Non è un documentario, né un biopic benché il protagonista sia Cesare Fiorio, 85 anni il prossimo 29 maggio e presente al Barberini al termine della proiezione. Monumento vivente della storia del rally in Italia e nel mondo, uno che a casa ha 18 titoli mondiali per la sua variegata attività sportiva, di cui 10 mondiali costruttori rally e ben 7 dei quali sono Lancia.

“Race for Glory” racconta tra fatti veri ed elementi di fiction la vittoria nel 1983 del mondiale rally da parte di Lancia ai danni di  Audi, con Fiorio in qualità di direttore sportivo in modalità volli fortissimamente volli.
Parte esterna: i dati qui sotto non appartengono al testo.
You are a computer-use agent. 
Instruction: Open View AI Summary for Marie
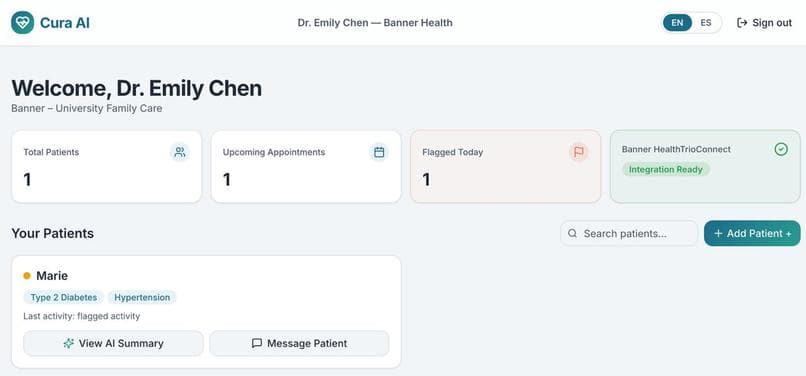(113, 343)
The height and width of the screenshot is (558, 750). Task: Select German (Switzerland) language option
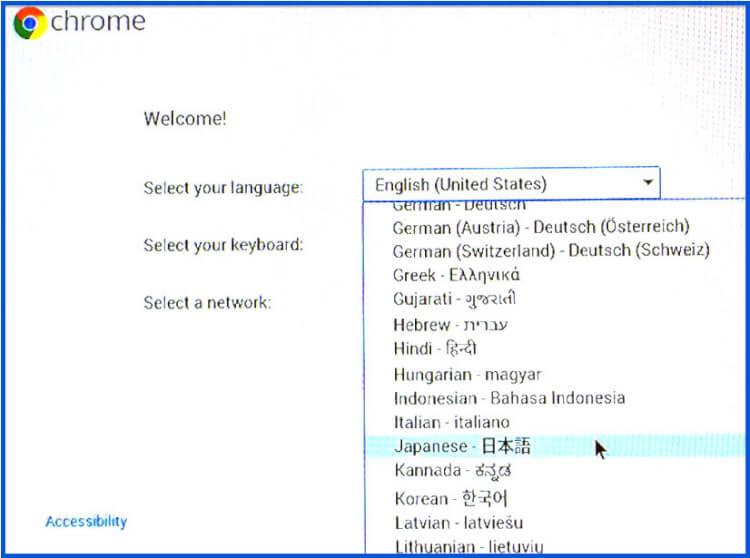tap(550, 251)
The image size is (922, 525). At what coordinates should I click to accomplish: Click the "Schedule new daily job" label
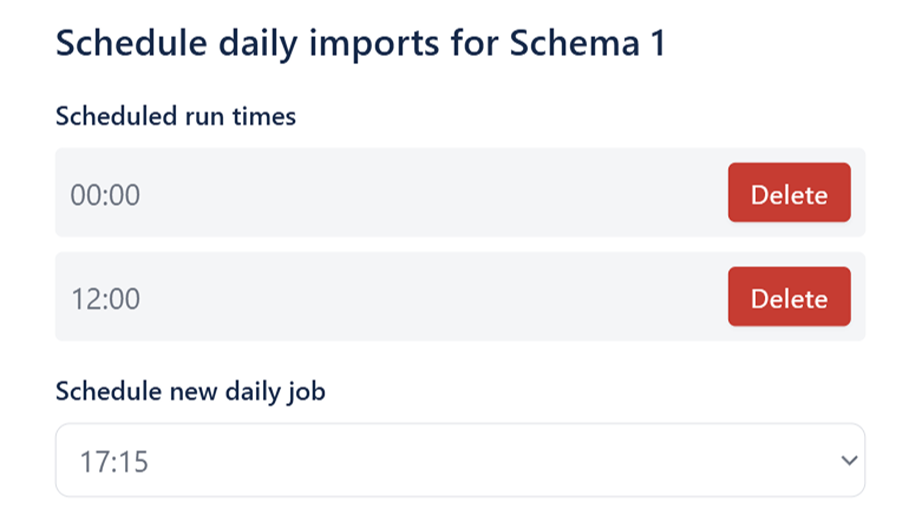point(190,391)
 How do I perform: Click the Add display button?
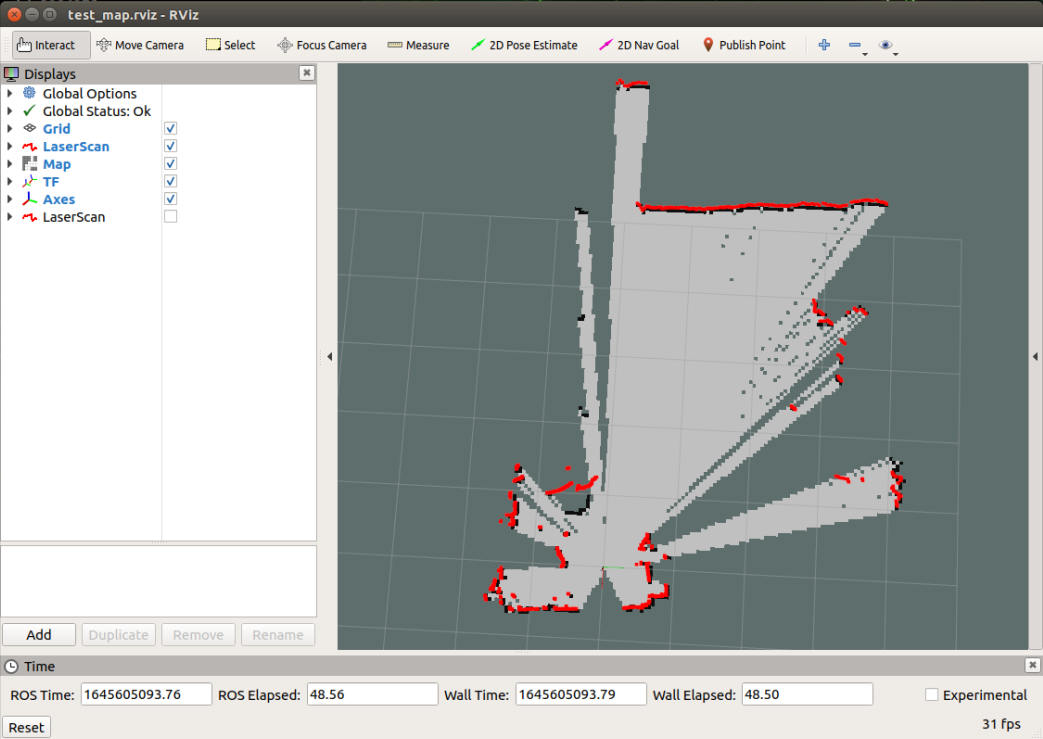pos(39,635)
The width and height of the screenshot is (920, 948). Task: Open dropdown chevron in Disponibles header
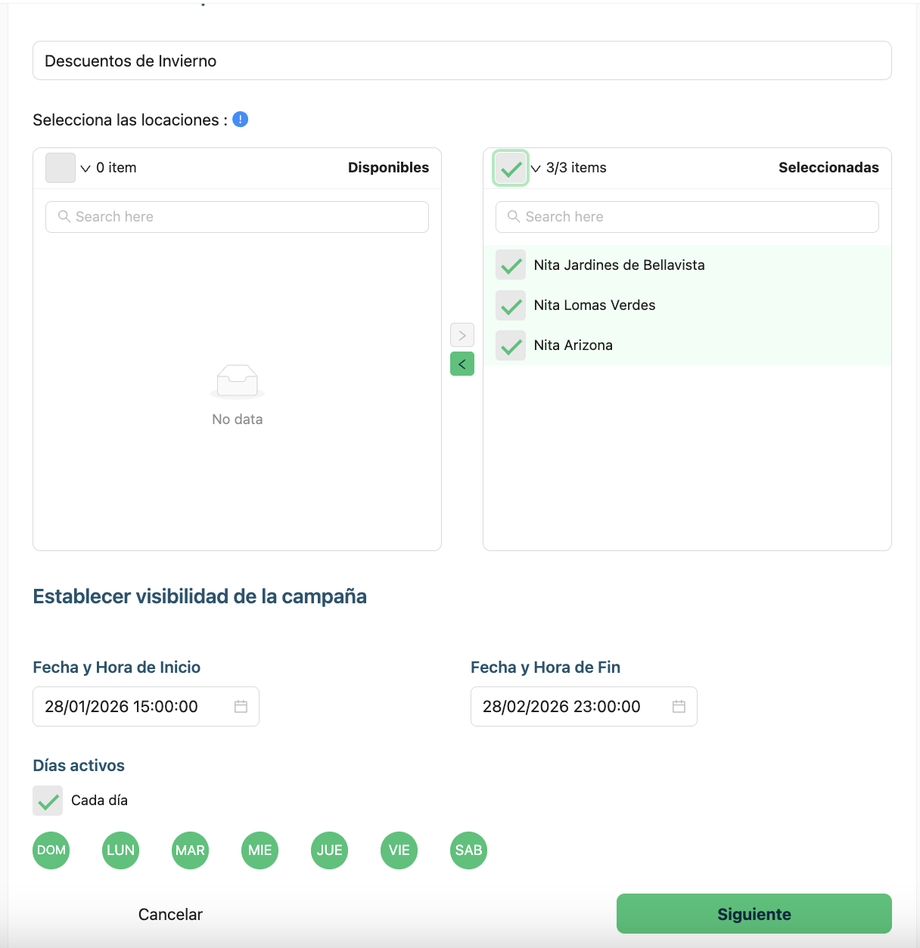click(85, 168)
Non una vittoria, ma la vittoria se si considera che la Lancia 037 nelle mani di Walter Röhrl è stata l’ultima auto a due ruote motrici a vincere contro una a trazione integrale. In controsterzo le parole messe in bocca a uno dei piloti più vincenti della storia rally: “Sono i perdenti che vogliono sempre vincere”.

Il risultato? “Race for Glory” inchioda in poltrona per quasi due ore, più o meno come le cinture di sicurezza della Lancia 037 inchiodano al sedile Röhrl. Non mancano nemmeno gli scossoni, perché in forma di emozioni arrivano dritte per dritte. Da una solida scrittura innanzitutto, dal rumore di un volumetrico strizzato che in tempi di elettrico nemmeno ricordavo più, dai primi piani della pedaliera traforata con fondo corsa minimo, dalle immagini di gente folle ai lati della strada a rischiare la morte come per fortuna non accade più.
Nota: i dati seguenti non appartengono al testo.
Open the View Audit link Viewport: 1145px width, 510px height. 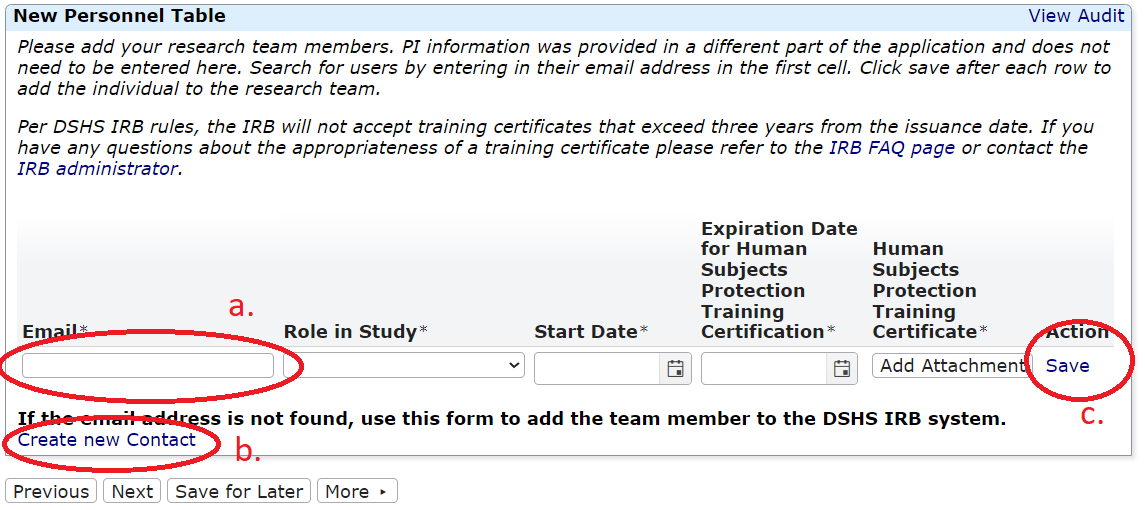tap(1076, 16)
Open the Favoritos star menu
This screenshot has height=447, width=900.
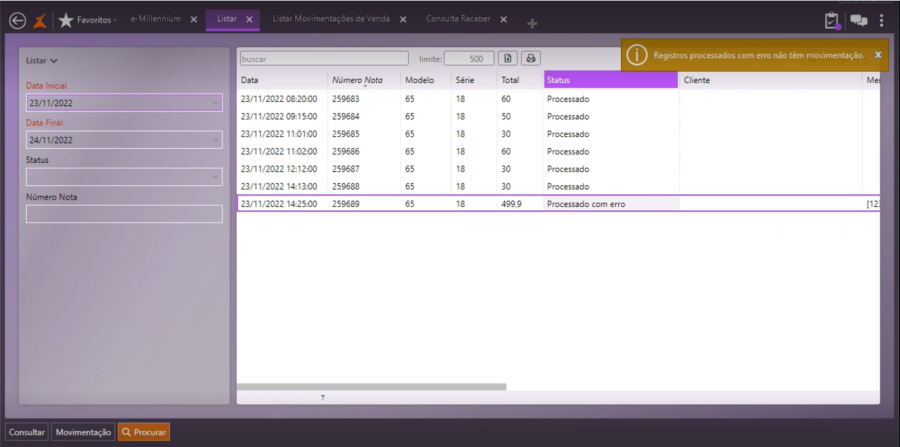67,20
“Race for Glory” è un film da vedere. Anche da chi non è interessato alle auto, ai rally, alla Lancia. E’ un film asciutto, in cui tutti i protagonisti sono spesso perfino respingenti a eccezione dell’unica donna presente, altra bella scelta che distingue questa pellicola. E per di più in una storia di uomini. Un film con una impronta solitaria, un marchio a sé, forse un po’ come la storia di Lancia nel Novecento.

Nelle chiacchiere post film sul palcoscenico, gli appunti che mi ritrovo mi ridanno l’essenzialità di un film, il suo valore. Riccardo Scamarcio, nei panni di Fiorio, parla a un certo punto di “semplicità di un mondo meccanico”. Stefano Mordini, il regista evoca “il linguaggio senza effetti speciali”. Filippo Bologna, lo sceneggiatore, non parla ma dovrebbe essere sua una delle risposte che nel film si hanno alla domanda sulla paura nei rally, dove si guida correndo solo contro il tempo: “E’ la morte ad aver paura di chi la insegue”.

Mentre Cesare Fiorio si limita a raccontare l’altra faccia di quegli anni 80 che non erano solo da bere, sebbene la Lancia allora avesse successo anche nella vendita di auto di serie: “Ricordo che ogni anno andavo a difendere il mio budget nei consigli di amministrazione”.